#### What you are asked to do
Where a line of the following data contains the string "Politikası", include it in the tally. Report the total alone.

#### Input
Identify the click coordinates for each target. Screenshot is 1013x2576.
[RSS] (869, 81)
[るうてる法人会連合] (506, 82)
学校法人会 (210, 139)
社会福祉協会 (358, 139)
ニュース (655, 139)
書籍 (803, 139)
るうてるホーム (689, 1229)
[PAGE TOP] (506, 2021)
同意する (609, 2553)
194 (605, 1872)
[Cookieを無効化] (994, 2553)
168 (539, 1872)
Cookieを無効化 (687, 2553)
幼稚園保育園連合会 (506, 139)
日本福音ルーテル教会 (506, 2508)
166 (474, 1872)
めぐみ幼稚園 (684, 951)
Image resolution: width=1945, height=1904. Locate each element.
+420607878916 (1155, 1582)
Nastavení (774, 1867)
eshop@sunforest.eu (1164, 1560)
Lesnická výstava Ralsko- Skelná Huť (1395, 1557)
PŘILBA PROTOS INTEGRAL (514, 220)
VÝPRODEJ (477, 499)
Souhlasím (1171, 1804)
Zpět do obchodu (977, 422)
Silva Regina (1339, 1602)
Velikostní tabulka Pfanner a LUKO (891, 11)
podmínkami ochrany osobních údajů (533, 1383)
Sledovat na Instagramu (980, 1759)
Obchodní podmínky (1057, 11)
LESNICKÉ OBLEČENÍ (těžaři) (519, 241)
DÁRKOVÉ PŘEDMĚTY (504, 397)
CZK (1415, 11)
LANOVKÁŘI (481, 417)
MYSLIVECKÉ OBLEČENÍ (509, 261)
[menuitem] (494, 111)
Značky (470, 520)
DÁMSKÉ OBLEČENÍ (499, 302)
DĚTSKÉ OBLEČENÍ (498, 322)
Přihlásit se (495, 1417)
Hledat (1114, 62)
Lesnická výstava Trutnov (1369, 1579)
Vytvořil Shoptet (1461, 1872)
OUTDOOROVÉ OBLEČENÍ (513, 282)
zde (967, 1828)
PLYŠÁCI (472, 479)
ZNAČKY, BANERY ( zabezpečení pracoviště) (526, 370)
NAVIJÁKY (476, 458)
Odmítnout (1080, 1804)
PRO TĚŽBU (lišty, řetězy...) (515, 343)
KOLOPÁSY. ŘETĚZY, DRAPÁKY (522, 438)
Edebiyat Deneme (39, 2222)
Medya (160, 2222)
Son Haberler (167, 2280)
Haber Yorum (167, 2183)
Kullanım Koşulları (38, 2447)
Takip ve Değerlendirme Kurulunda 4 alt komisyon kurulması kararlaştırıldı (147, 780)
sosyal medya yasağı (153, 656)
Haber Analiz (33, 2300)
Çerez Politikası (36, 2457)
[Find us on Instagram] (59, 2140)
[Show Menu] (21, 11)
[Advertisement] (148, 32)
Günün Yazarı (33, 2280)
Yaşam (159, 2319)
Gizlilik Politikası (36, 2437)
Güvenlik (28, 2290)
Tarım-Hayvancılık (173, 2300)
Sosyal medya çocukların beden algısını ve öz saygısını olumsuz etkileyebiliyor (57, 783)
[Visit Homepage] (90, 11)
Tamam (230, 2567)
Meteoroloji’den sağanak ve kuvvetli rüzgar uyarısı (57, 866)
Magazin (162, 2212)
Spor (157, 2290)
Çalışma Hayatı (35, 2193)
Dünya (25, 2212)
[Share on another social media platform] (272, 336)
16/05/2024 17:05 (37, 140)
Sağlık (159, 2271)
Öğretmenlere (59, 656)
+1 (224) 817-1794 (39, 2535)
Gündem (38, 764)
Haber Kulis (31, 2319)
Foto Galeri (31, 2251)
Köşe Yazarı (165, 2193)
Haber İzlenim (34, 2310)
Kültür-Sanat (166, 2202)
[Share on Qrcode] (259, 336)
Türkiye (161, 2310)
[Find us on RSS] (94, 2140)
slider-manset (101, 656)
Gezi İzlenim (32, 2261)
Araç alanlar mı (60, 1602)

#### Output of the exercise
2